Делаю шаг, распахиваю дверь. В лицо ударяет свежий, пропитанный влагой воздух.
— Прощайте, Риан. Да будут Прародители милостивы к вам.
И уже заношу ногу над порогом, когда в спину бьет холодное:
— Еще одну минуту, Лиан.
Киссаэр поднимается, вытирает ладони о серое одеяние, губы его растягиваются в жестокой, издевательской улыбке:
— Что ж, боги знают, что я не хотел этого, но ты меня вынудила. Видимо, просто забыла, что в моих силах наказать тебя за ослушание. Не хочешь прислушаться к сердцу, не слушай, не желаешь брать на себя ответственность за людей, не бери. Я уйду за Стену и более никогда не потревожу тебя. Но вот твоя семья… Как думаешь, долго они протянут в своем холодном доме на бесплодной земле без поддержки киссаэров, без магии ардере?

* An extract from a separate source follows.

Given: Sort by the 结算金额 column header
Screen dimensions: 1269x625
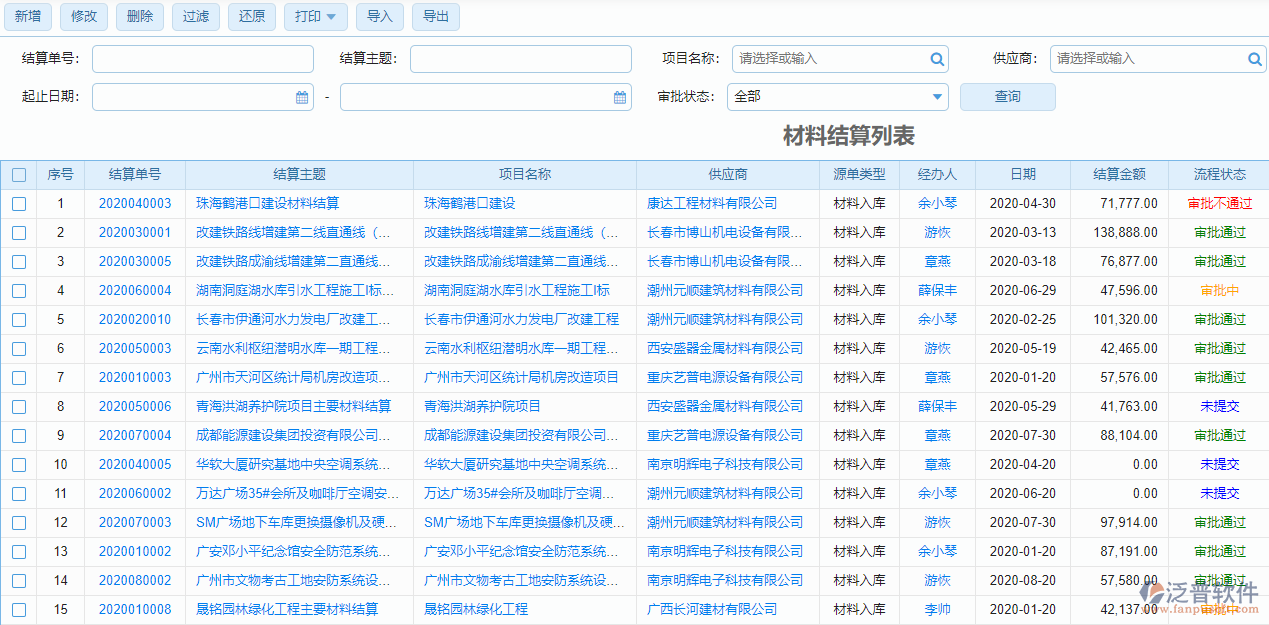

— Что? — я застываю на пороге.
— Если не покоришься мне, я прослежу, чтобы их крах был не слишком быстрым, — с наслаждением тянет Риан. — Чтобы они сполна прониклись бедой и смертью. Конечно, все не так просто, и, если они одни во всей деревне будут терпеть лишения, это покажется странным. Но меня это не остановит. Если надо будет разорить десяток семей, сотню, три сотни, всю деревню или даже несколько городов, значит, так тому и быть. Магии всегда мало, в моей власти распределить её, наградив одних и позабыв о других.
— Вы не посмеете!
— Я? — он смеется уже открыто. — Мне и не на то хватит решимости. А ты будешь тут и ничем не сможешь мне помешать. Расскажешь своему дракону, я узнаю — и с твоей семьей произойдет несчастье. Пожар или иное несчастье? Решу позже. Если заподозрю, что ты хотя бы намекнула Дорнану о наших планах, уничтожу всех, кто тебе дорог, клянусь Прародителями. А потом расскажу алти-ардере, что именно ты принесла недостающий компонент, оттиск его магии, чтобы создать оружие. Как думаешь, что произойдет после? Да судьба той безымянной княжны покажется тебе счастьем после того, что с тобой сделают.
Ярость накатывает душной волной. Я бросаюсь на Риана с единственной мыслью: разорвать, уничтожить! Замахиваюсь со всей силы, бью наотмашь, но налетаю на невидимую стену, окружающую жреца. Мне хочется раскрошить её, исцарапать, разбить, будь я животным — грызла бы её зубами, рвала бы когтями. Но я лишь человек, а Риан — жрец, привыкший к магии, управляющей ею почти так же легко, как сами ардере. Он смотрит на мои бесплодные попытки добраться до него с насмешливым презрением, дожидается, пока у меня не иссякнут силы и я не отступлюсь назад.